■ DOCUMENT EXTRACT ■
┏━━
Scoping of constraints (was: a SHACL specification based on SPARQL) from Holger Knublauch on 2015-03-04 (public-data-shapes-wg@w3.org from March 2015)

From: Holger Knublauch <holger@topquadrant.com>
Date: Wed, 04 Mar 2015 15:27:17 +1000
To: public-data-shapes-wg@w3.org
Message-ID: <54F697B5.6070606@topquadrant.com>
Thanks for your clarifications. As a first pass, and as an attempt to 
avoid an unnecessary fragmentation of the "SPARQL camp", I have recorded 
some of your ideas into the current spec [1]. Some ended up becoming 
ISSUEs, but I did add a new section of the idea of Scoping:

     http://w3c.github.io/data-shapes/shacl/#shapeconstraints-scope

This is similar to what Michel had requested in earlier emails [2] and I 
believe I agree with the general idea. We still do not have a 
corresponding requirement in our catalog though.
┗━━
■ ITEMS ■
┏━━
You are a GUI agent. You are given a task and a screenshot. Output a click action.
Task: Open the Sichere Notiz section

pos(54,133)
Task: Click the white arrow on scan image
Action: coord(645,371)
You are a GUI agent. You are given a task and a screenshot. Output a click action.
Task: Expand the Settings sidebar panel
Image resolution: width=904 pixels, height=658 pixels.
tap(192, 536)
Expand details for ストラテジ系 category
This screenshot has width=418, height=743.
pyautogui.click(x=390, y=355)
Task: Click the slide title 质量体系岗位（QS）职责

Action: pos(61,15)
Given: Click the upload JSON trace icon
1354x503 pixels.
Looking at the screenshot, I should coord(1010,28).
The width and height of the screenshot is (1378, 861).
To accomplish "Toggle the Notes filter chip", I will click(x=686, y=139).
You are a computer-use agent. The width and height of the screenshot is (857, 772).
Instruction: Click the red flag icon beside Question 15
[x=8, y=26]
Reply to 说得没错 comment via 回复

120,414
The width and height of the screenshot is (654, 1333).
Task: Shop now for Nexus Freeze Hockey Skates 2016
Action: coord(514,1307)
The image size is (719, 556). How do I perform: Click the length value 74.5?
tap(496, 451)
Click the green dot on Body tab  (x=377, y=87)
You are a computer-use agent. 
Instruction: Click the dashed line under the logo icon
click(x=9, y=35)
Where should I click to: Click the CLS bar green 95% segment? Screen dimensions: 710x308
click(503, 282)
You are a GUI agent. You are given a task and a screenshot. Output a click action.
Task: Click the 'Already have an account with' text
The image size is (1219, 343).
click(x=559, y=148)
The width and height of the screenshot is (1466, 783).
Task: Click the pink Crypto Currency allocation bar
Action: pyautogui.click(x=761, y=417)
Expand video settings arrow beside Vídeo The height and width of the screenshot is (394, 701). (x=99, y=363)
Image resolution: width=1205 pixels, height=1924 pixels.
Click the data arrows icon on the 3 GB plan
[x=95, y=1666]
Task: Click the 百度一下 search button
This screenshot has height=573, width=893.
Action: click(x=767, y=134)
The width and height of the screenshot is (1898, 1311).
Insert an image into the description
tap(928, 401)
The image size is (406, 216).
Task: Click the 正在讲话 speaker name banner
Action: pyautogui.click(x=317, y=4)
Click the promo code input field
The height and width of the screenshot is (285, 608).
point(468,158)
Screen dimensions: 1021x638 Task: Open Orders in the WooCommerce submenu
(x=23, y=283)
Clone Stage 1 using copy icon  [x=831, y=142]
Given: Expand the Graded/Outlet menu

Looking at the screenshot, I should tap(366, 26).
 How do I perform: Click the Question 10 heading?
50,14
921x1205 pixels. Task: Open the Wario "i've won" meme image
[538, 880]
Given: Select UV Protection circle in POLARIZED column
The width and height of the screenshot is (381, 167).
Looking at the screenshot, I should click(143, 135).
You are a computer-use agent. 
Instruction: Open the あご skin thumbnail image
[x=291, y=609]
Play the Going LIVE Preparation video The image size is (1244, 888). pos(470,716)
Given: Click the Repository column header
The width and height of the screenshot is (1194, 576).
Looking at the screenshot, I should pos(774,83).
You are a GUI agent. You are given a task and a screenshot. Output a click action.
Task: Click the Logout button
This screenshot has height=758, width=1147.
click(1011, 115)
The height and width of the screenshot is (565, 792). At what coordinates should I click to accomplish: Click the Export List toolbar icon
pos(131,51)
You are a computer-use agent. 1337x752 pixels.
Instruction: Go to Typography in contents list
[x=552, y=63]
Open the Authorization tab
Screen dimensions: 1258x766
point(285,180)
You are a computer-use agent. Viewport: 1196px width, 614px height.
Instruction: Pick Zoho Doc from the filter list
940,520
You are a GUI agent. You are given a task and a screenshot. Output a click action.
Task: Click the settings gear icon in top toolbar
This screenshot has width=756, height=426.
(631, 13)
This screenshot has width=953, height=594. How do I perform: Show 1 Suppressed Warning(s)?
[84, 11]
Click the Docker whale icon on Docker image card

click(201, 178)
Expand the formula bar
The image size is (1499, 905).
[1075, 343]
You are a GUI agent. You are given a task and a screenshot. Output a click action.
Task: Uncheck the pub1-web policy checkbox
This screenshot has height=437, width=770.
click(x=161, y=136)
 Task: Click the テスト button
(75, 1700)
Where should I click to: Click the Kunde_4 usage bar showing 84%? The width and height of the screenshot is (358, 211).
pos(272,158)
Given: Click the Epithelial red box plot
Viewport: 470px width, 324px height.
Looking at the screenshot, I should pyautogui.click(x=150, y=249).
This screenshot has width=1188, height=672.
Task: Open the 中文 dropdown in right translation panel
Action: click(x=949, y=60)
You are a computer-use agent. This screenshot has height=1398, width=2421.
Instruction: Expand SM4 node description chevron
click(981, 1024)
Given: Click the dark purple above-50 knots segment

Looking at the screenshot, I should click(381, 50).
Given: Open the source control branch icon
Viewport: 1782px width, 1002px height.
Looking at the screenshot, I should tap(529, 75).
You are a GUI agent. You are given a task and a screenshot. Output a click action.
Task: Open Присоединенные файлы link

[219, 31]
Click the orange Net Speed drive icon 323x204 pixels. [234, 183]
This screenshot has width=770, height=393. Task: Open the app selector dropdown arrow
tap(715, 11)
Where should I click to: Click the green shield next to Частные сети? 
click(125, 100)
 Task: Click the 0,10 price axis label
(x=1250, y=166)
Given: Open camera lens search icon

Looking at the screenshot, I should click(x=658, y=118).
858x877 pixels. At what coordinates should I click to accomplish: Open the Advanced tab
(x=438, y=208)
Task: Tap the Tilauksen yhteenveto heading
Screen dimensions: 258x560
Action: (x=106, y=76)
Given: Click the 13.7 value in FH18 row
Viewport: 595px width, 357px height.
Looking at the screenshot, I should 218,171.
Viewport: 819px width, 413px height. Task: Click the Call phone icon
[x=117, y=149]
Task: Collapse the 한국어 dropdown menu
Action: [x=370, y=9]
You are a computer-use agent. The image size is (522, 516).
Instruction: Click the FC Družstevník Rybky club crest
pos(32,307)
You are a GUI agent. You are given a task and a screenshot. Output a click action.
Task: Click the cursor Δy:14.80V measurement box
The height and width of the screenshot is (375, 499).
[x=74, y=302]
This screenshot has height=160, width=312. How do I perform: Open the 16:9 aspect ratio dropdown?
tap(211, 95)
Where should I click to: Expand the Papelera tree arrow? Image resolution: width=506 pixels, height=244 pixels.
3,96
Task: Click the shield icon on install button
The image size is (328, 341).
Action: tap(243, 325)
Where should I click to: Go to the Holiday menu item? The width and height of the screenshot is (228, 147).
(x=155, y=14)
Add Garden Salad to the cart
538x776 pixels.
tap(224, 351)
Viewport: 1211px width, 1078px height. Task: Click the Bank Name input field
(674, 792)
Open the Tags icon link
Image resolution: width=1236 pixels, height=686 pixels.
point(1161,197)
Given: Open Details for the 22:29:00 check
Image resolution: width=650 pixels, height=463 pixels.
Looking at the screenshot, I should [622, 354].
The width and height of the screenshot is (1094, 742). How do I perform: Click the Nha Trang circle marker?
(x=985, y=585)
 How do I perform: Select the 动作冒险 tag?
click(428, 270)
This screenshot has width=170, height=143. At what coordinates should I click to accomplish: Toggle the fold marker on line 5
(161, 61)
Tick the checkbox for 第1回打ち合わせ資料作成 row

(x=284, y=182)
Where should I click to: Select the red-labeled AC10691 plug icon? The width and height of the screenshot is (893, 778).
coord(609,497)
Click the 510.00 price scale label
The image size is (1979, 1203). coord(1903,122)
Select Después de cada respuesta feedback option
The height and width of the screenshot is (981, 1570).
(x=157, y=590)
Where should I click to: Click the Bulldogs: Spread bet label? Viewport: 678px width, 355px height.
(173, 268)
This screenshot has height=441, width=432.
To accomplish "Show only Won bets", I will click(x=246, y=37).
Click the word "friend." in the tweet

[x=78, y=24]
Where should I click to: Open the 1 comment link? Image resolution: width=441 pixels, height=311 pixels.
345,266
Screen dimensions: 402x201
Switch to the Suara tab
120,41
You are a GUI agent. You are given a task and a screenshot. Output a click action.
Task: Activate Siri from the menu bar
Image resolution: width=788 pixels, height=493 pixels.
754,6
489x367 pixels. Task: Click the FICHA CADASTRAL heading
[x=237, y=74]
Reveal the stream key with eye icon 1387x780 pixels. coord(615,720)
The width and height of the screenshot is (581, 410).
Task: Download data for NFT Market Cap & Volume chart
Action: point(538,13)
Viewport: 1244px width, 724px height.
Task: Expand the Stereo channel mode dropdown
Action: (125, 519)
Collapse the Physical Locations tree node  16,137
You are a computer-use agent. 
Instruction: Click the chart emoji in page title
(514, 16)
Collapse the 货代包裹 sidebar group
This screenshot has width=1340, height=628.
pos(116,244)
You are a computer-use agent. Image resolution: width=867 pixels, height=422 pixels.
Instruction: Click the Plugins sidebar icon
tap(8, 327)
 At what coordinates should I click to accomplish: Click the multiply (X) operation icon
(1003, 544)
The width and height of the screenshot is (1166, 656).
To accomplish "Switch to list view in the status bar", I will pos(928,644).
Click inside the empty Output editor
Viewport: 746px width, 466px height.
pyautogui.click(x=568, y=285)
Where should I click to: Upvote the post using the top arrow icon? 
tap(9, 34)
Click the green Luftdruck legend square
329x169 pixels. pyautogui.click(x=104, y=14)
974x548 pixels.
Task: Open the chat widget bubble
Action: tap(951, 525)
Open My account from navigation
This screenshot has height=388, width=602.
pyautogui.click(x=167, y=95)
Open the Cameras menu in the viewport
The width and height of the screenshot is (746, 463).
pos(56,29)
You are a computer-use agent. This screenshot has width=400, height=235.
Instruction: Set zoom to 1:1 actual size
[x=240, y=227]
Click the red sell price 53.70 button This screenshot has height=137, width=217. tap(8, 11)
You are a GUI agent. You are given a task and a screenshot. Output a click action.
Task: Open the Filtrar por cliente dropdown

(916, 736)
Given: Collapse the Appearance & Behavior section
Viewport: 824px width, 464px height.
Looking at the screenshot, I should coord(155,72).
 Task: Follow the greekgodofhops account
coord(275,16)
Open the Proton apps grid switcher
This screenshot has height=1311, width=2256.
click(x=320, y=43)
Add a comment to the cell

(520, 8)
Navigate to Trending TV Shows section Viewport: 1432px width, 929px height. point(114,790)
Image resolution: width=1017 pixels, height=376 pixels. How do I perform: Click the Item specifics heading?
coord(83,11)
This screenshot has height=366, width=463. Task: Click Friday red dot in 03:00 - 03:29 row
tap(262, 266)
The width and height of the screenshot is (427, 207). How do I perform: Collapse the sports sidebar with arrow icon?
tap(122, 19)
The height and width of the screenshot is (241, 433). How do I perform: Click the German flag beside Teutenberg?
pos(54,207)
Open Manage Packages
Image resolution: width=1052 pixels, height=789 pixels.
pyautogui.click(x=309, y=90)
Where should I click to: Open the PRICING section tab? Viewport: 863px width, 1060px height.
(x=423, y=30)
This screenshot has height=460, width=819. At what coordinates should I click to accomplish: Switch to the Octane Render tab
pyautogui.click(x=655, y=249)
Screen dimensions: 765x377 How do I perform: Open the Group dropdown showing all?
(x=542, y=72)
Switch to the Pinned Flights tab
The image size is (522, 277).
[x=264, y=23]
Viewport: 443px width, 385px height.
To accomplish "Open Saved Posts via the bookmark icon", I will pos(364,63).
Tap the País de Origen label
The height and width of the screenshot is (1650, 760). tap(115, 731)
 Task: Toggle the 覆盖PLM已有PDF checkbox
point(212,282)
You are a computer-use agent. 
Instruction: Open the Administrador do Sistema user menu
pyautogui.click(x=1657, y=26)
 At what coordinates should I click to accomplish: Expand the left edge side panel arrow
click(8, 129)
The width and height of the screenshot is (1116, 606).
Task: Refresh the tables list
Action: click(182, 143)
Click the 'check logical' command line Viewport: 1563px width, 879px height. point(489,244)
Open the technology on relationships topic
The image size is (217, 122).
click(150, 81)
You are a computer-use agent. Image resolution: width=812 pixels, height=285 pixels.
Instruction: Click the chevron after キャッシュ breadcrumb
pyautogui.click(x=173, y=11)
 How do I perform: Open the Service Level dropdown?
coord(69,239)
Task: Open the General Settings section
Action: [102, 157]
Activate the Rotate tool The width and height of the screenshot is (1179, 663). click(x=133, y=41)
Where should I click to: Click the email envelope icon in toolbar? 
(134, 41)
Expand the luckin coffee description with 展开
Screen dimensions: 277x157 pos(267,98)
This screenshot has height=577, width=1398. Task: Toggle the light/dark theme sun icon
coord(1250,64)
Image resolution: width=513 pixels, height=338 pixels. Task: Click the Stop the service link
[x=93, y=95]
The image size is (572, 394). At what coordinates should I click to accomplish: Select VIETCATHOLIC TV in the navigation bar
┗━━
■ PROBLEMS AND TASKS ■
- 1) Answer these questions about the email on constraint scoping:
(a) Who sent the email, and on what date?
(b) What did some of the ideas recorded into the spec end up becoming?
(c) Who had requested something similar in earlier emails?
- 2) Pick up the email on constraint scoping after its last sentence and continue writing it.

■ ANSWERS PROVIDED ■
- 1)
(a) Holger Knublauch, on Wed, 04 Mar 2015.
(b) ISSUEs.
(c) Michel.

- 2)
The general SPARQL-based scope selection appears to be only relevant for 
global constraints, and there it would only be syntactic sugar. I would 
like to see stronger evidence that this use case is really needed in 
practice. I believe it makes most sense to have such 
scoping/precondition mechanisms in conjunction with local shapes, 
because this way it is easier to answer the question "does resource X 
have any constraint violations". Globally scoped or SPARQL-selected 
constraints make it difficult/expensive to figure out which constraints 
to run, while if we already have a shape as a starting point, we only 
need to look at the conditions for each node that is associated with 
that shape.

Holger

[1] 
https://github.com/w3c/data-shapes/commit/40880c4fb380fa8368dcaa3f34c094afd96d4edd
[2] https://lists.w3.org/Archives/Public/public-rdf-shapes/2015Feb/0011.html


On 3/4/2015 12:20, Peter F. Patel-Schneider wrote:
> -----BEGIN PGP SIGNED MESSAGE-----
> Hash: SHA1
>
>
>
> On 03/03/2015 05:11 PM, Holger Knublauch wrote:
>> Hi Peter,
>>
>> thanks for this proposal. Interesting to see alternative ways of
>> introducing/explaining/specifying this technology. Of course lots of
>> details are missing, so this would need much more work.
>>
>> As a first step, I am trying to enumerate the differences between your
>> proposal and what's currently in the draft spec. Comments in-line.
>>
>> On 3/4/2015 4:02, Peter F. Patel-Schneider wrote:
>>> -----BEGIN PGP SIGNED MESSAGE----- Hash: SHA1
>>>
>>> Here is the core of what I think a SHACL specification based on SPARQL
>>> should look like.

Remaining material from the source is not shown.